Effort to identify victims of September 11 ends

The Medical Examiner in New York City Said that they are going to stop there efforts to identify victims of the September 11, 2001 attack on the World Trade Center. Forensic specialists say they have no way of identifying remains for 1,161 of the 2,749 victims. They says all means available have been exhausted in the effort to match 9,700 fragments of bone and tissue to the more than 1,100 victims for whom no identification has been found. The last victim was identified on January 12.

It is a sad day for families who had hoped for at least a tiny fragment of their loved ones to bury. Bill Doyle lost his son Joseph, who worked at a stock brokerage firm on one of the highest floors of the World Trade Center. “Although their technology has gotten so much better because of 9/11, and they did make additional identifications, now at the moment they have hit a roadblock,” he said.

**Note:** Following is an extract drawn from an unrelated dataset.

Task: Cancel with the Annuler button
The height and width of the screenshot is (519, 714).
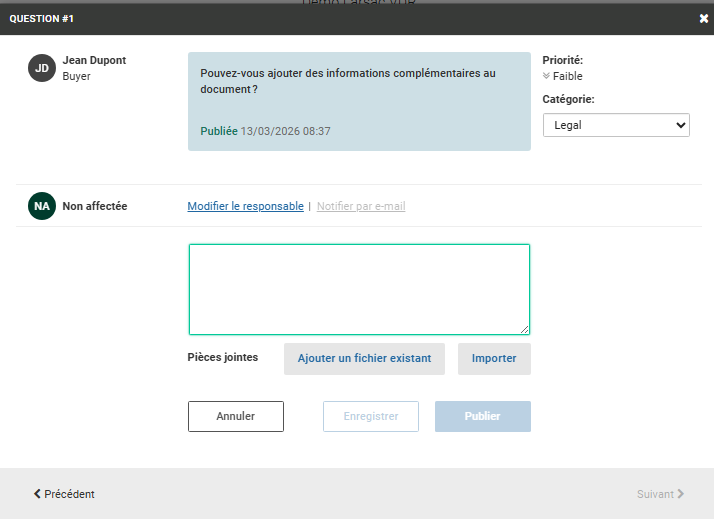Action: [236, 416]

New York authorities have ended efforts to identify victims of the Sept. 11, 2001, attacks, leaving the remains of nearly half the 2,749 people killed in the World Trade Center unidentified, the city’s medical examiner said on Wednesday.

Some 9,720 unidentified bone and tissue fragments have been sealed and stored in case developments in technology allow for identification in the future, said Ellen Borakove, spokeswoman for the medical examiner’s office. Of those killed, 42 percent remain unidentified due to difficulties in getting DNA samples from the remains. (more…)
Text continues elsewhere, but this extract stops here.